De acordo com a Lei nº 8.394/1991, que foi regulamentada em 2002 pelo então presidente Fernando Henrique Cardoso através do Decreto nº 4.344/2002, os objetos recebidos em cerimônias oficiais de troca de presentes com chefes de Estado e de governo são considerados patrimônio da União, a não ser em casos de caráter personalíssimo (medalhas personalizadas e grã-colar [condecoração]) ou de consumo (bonés, camisetas, gravata, chinelo, perfumes, entre outros). Presentes oferecidos por cidadãos e entidades costumam permanecer com o ex-presidente.

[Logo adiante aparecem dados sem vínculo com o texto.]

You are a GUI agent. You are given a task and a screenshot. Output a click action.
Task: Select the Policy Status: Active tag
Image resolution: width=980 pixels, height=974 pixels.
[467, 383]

À época, segundo o Instituto Lula, os documentos que constituíam o acervo presidencial privado eram, na sua origem, de propriedade do presidente da República, “inclusive para fins de herança, doação ou venda”. Em seu argumento, o instituto citou a Lei nº 8.394/1991, que de fato afirma, em seu artigo 2º, que “os documentos que constituem o acervo presidencial privado são na sua origem, de propriedade do Presidente da República, inclusive para fins de herança, doação ou venda”. “Quando Lula deixou o governo, a Presidência da República catalogou todos os objetos de seu acervo e providenciou a mudança para São Paulo”, diz trecho de nota publicada à época pelo Instituto Lula.

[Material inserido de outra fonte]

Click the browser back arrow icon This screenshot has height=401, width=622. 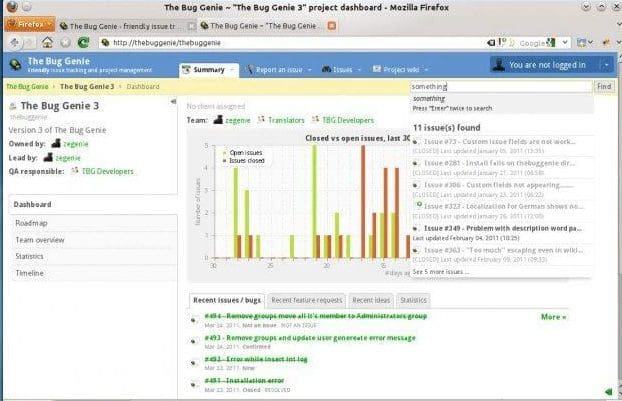point(13,43)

Entretanto, por causa de interpretações diversas sobre quais presentes recebidos deveriam constar como patrimônio da União, o TCU determinou em setembro de 2016 à Secretaria de Administração da Presidência da República e ao Gabinete Pessoal do presidente da República que incorporassem ao patrimônio da União todos os documentos e presentes recebidos pelos ex-presidentes, excluindo apenas os itens de natureza personalíssima ou de consumo próprio. Ou seja, todos os presentes, independentemente de serem entregues em evento oficial ou não, deveriam ficar em acervo da União e não mais de presidentes ou ex-presidentes.

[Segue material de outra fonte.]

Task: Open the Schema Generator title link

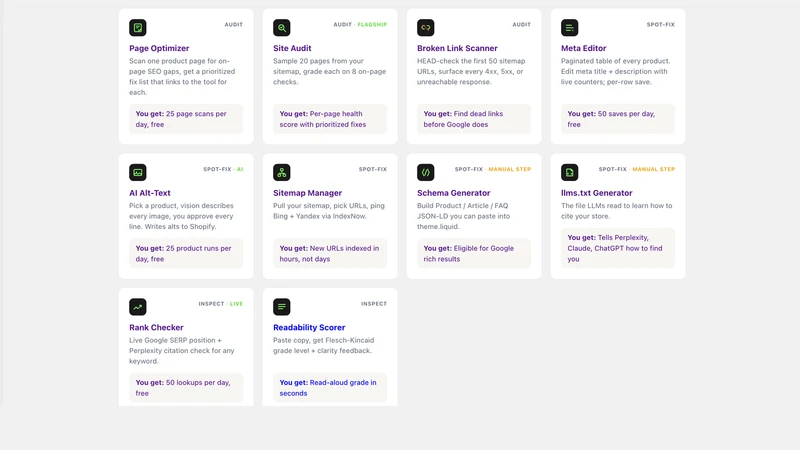Action: [x=454, y=193]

Somente após acórdão do TCU — que se deu seis meses após a fala de Lula que circula nas redes — que houve, portanto, esse entendimento. Assim, após a decisão do TCU, Lula devolveu inicialmente 360 objetos, que estavam armazenados em um galpão no Sindicato dos Metalúrgicos de São Bernardo do Campo (SP). Outros 74 itens foram considerados perdidos à época, com valor calculado de R$ 199.436,04. Segundo o TCU, em nota encaminhada em checagem anterior, após nova inspeção, restaram apenas 8 bens a serem localizados, cujo valor alcançava R$ 11.748,40. O TCU informa que esse montante foi integralmente recolhido aos cofres da União pelo presidente Lula.
A ex-presidente ??Dilma Rousseff (PT) realizou a devolução de 111 itens. As peças estavam em Eldorado do Sul (RS), armazenadas em um contêiner na Cooperativa dos Trabalhadores Assentados da Região de Porto Alegre. Os seis itens sumidos de Dilma custariam em torno de R$ 4,8 mil. O TCU considerou o valor como de “baixa materialidade” e não realizou a cobrança.
Checagem similar foi produzida por Aos Fatos e UOL Confere.
Caso Bolsonaro
O trecho do vídeo em que Lula afirma que saiu da Presidência levando 11 contêineres de acervo voltou a circular após o ministro Alexandre de Moraes, do Supremo Tribunal Federal (STF), retirar o sigilo do relatório da Polícia Federal que pede o indiciamento do ex-presidente Jair Bolsonaro (PL) no esquema de venda ilegal das joias recebidas de autoridades estrangeiras durante seu governo. De acordo com a PF, Bolsonaro teria formado uma associação criminosa para desviar mais de R$ 6 milhões em presentes recebidos por ele em visitas oficiais para outros países enquanto Chefe de Estado.